CoreWeave is looking to solve the business and technical problem of delivering a cloud platform of cutting-edge services powering the next wave of AI, by providing enterprises and leading AI labs with the most performant, efficient, and resilient solutions for accelerated computing.
Requirements
- Strong coding in Python or Go (C++ a plus) and deep familiarity with networked systems and performance.
- Hands-on experience with Kubernetes at production scale, CI/CD, and observability stacks (Prometheus, Grafana, OpenTelemetry).

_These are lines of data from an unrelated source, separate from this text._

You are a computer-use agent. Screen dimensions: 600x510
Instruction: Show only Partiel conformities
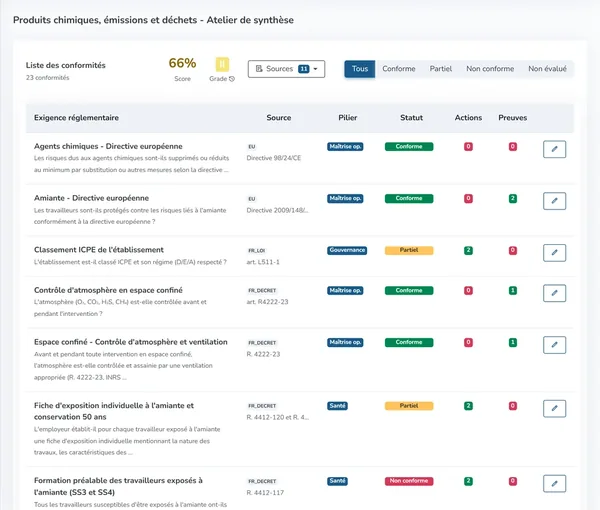point(440,69)
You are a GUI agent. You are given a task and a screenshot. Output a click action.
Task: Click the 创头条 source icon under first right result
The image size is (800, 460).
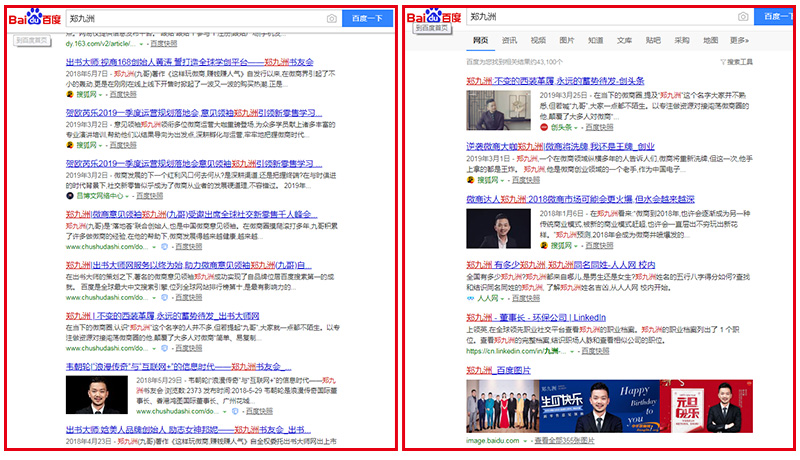click(544, 128)
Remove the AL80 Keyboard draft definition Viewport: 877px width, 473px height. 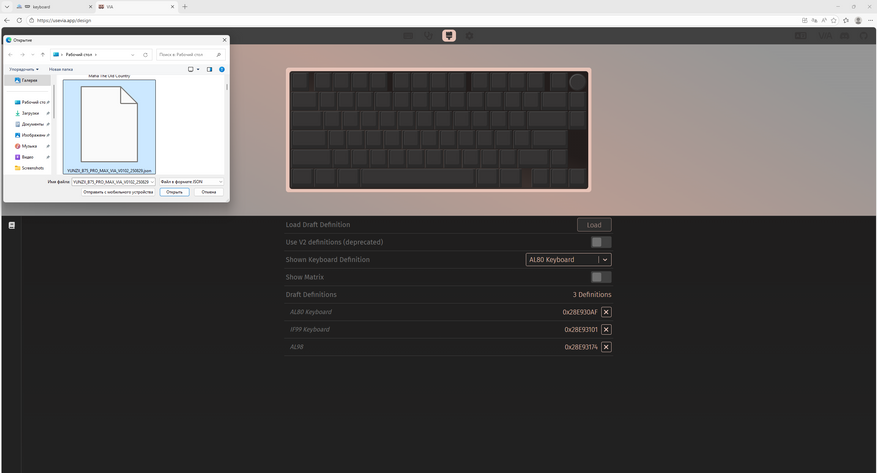[x=606, y=312]
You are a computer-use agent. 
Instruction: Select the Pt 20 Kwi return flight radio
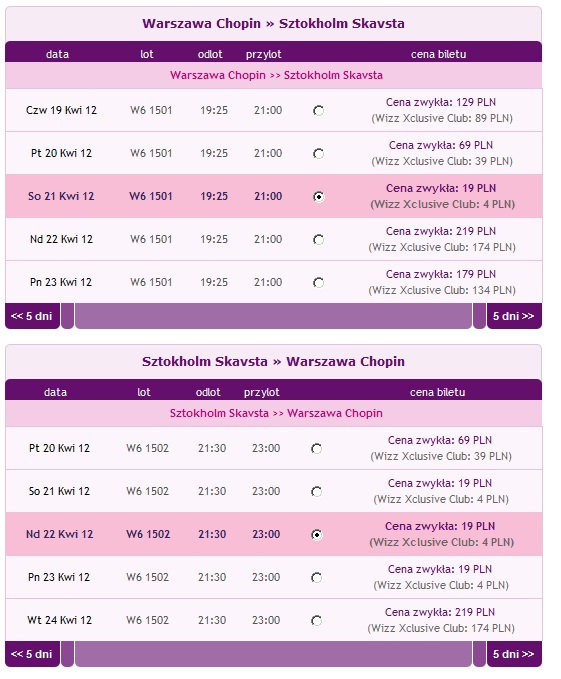316,449
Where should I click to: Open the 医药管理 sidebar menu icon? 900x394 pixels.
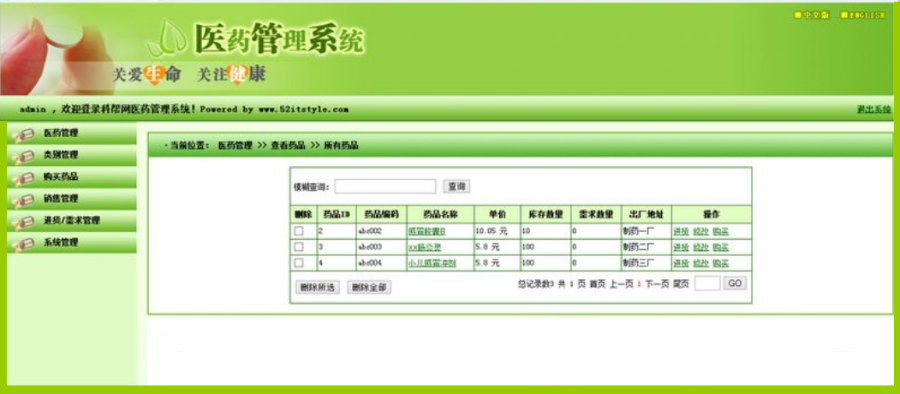(24, 134)
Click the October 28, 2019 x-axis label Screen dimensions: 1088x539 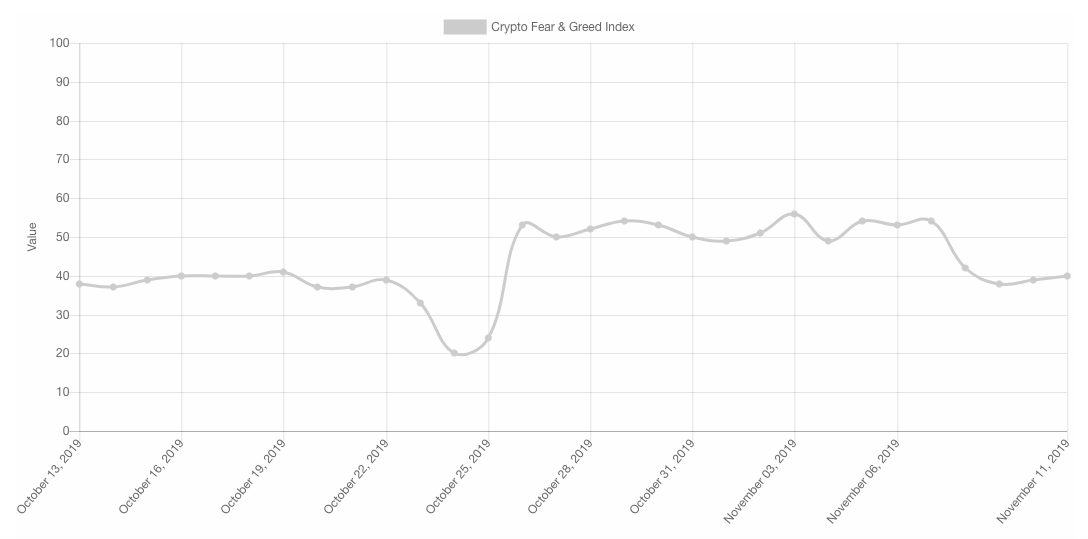(559, 477)
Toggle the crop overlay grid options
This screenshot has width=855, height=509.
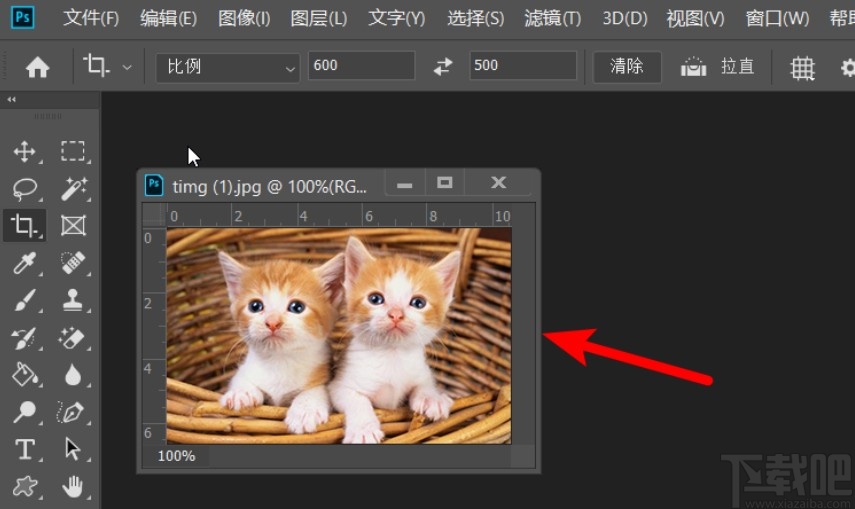802,67
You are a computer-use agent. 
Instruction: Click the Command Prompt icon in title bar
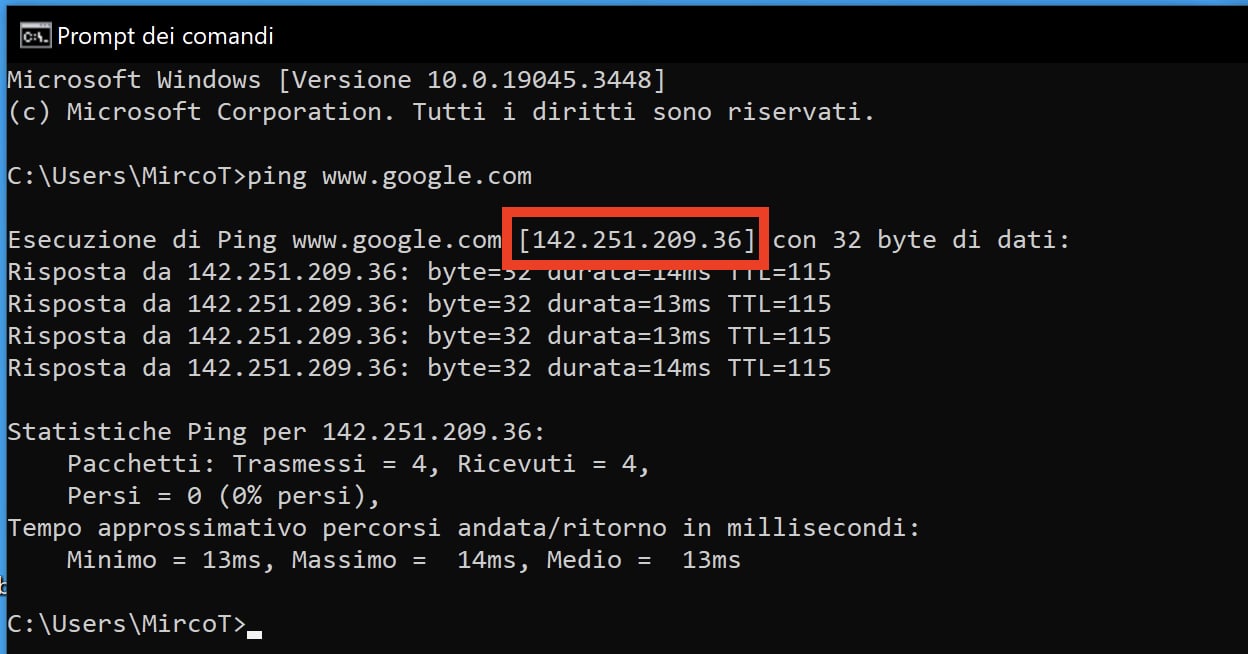click(35, 36)
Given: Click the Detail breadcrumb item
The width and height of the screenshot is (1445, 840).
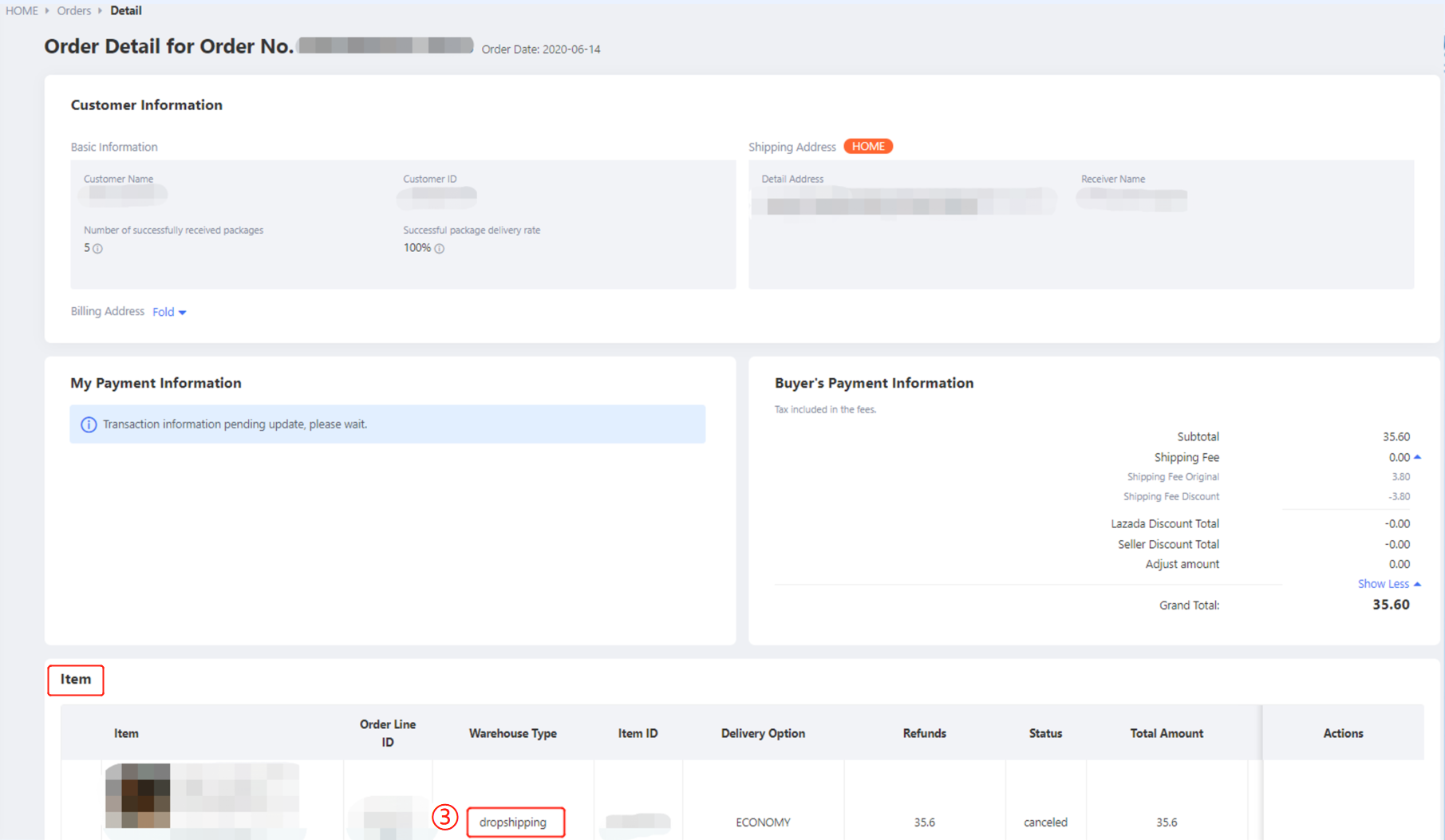Looking at the screenshot, I should click(126, 10).
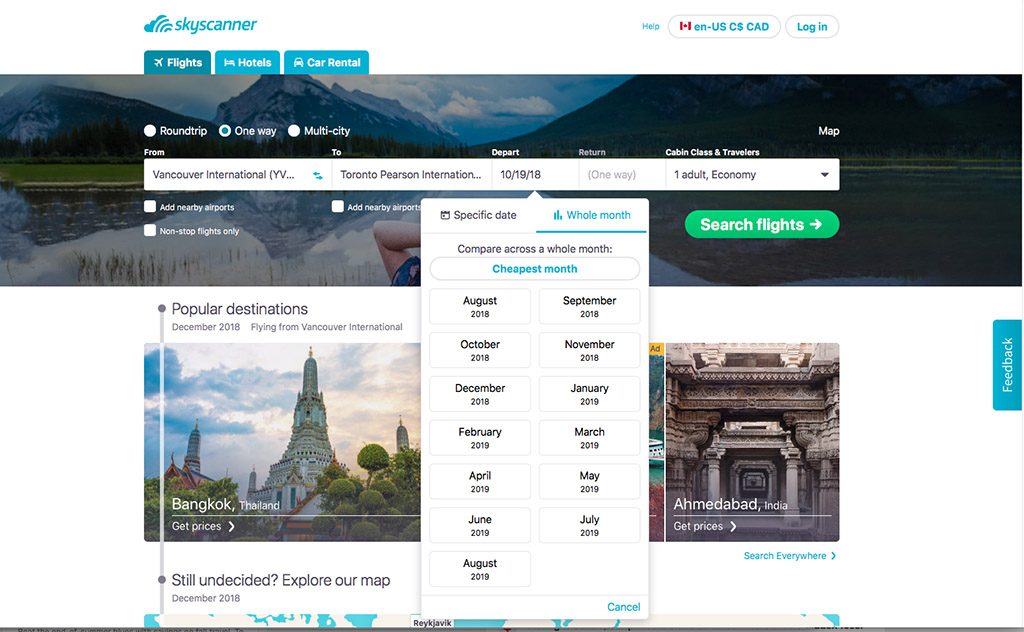
Task: Open Hotels via the bed icon
Action: coord(227,62)
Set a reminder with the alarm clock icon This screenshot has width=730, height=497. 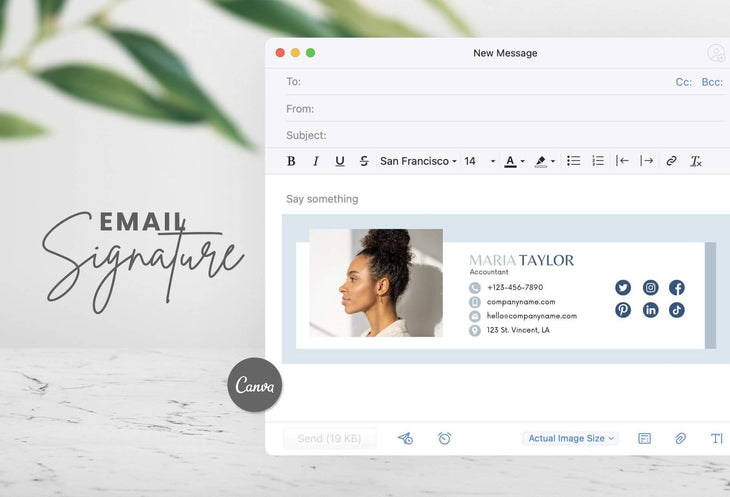[444, 438]
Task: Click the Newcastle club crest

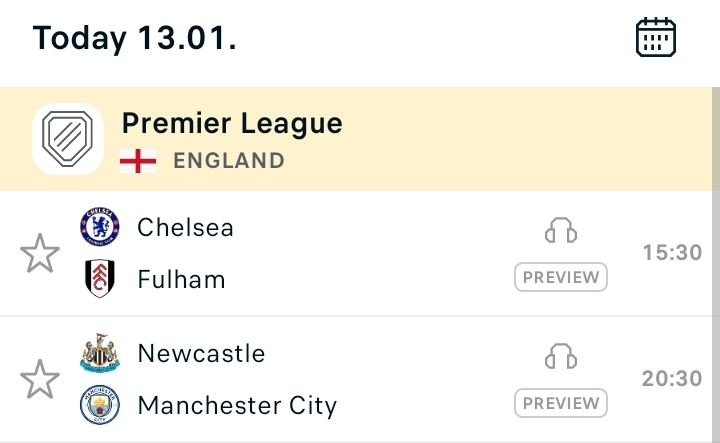Action: tap(99, 353)
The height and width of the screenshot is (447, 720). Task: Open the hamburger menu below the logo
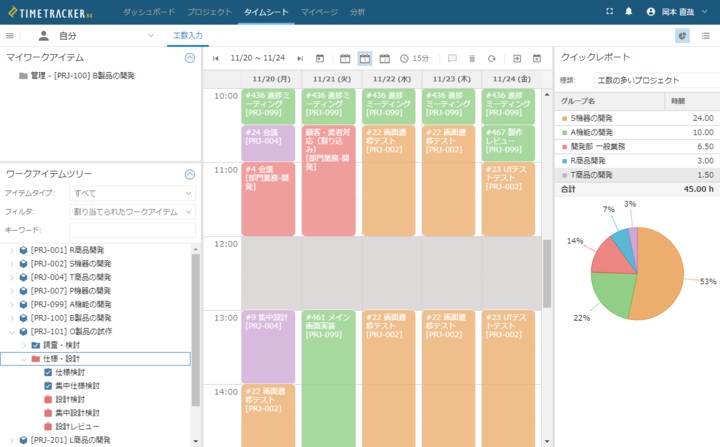tap(10, 35)
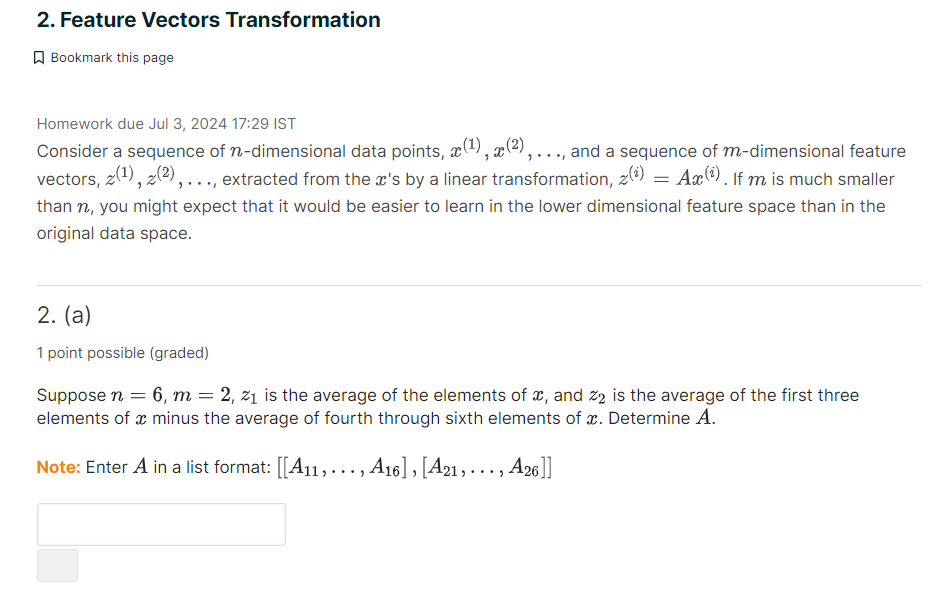Select the 1 point possible graded text
932x607 pixels.
pyautogui.click(x=122, y=353)
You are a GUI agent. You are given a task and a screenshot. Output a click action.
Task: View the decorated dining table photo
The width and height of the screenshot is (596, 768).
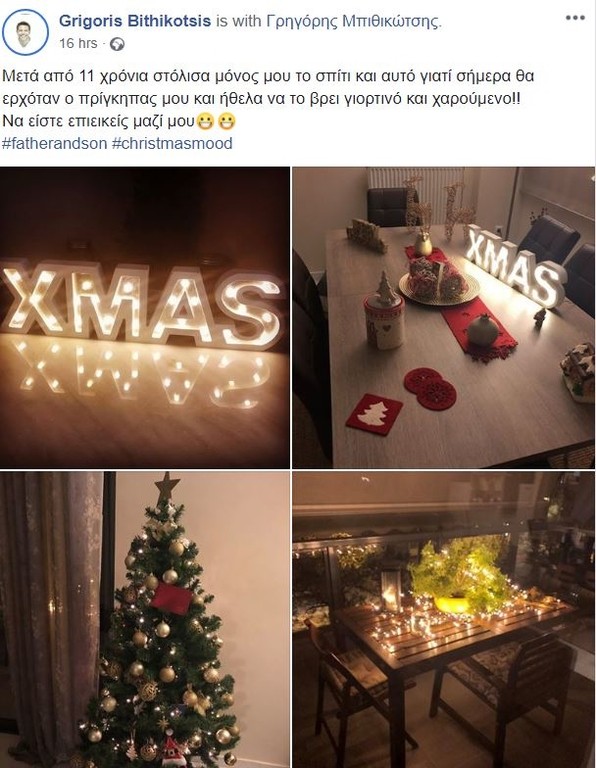point(444,317)
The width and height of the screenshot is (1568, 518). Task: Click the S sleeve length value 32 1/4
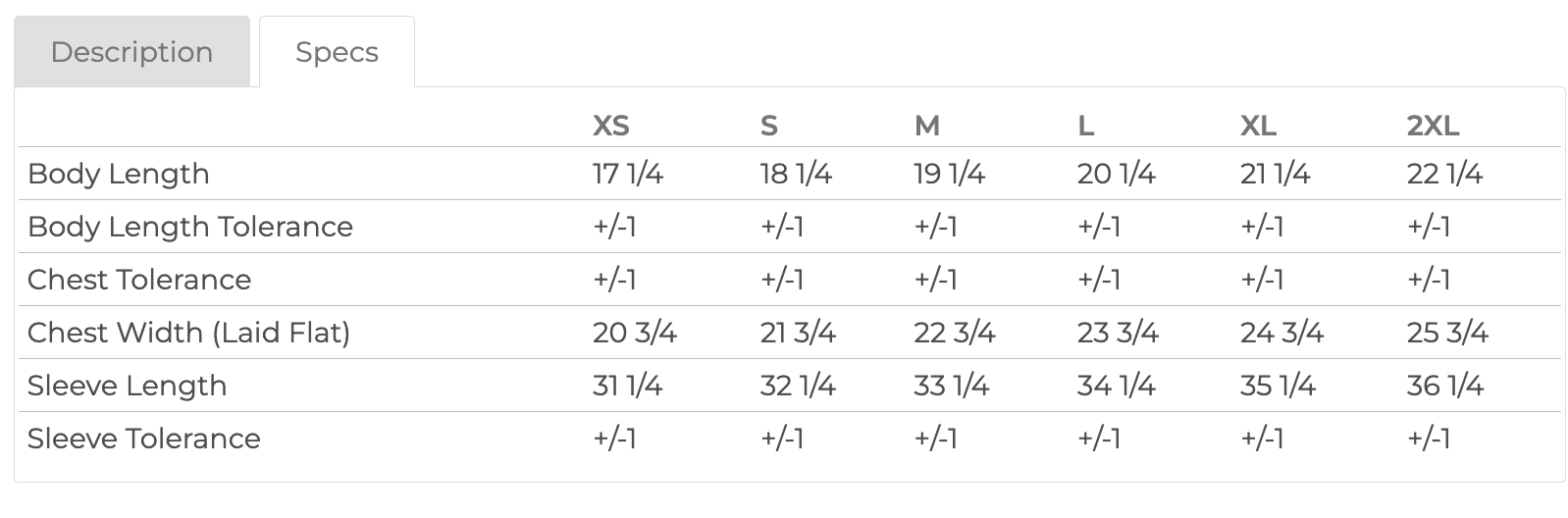tap(798, 386)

- Practical knowledge of inference internals: batching, caching, mixed precision (BF16/FP8), streaming token delivery.
- Proven track record improving tail latency (P95/P99) and service reliability through metrics-driven work.
- Contributions to inference frameworks (vLLM, Triton, TensorRT-LLM, Ray Serve, TorchServe).
- Experience with CUDA kernels, NCCL/SHARP, RDMA/NUMA, or GPU interconnect topologies.
Responsibilities
- Lead design reviews and drive architecture within the team; decompose multi-service work into clear milestones.
- Define and own SLIs/SLOs; ensure post-incident actions land and reliability improves release-over-release.
- Implement advanced optimizations (e.g., micro-batch schedulers, speculative decoding, KV-cache reuse) and quantify impact.
- Strengthen incident posture: capacity planning, autoscaling policy, graceful degradation, rollback/traffic-shift strategies.
- Mentor IC1/IC2 engineers; review cross-team designs and elevate coding/testing standards.
- Own an area spanning multiple services and teams (e.g., request routing & adaptive scheduling, cost-per-token analytics, GPU resource isolation).
- Partner with product, orchestration, and hardware teams to evolve our Kubernetes-native inference platform and meet strict P99 SLAs at scale.
Other
- ~5–8 years industry experience building distributed systems or cloud services.
- Leading multi-team initiatives or partnering with customers on mission-critical launches.
- CoreWeave is an equal opportunity employer, committed to fostering an inclusive and supportive workplace.
- This position requires access to export controlled information.
- The base salary range for this role is $165,000 to $242,000.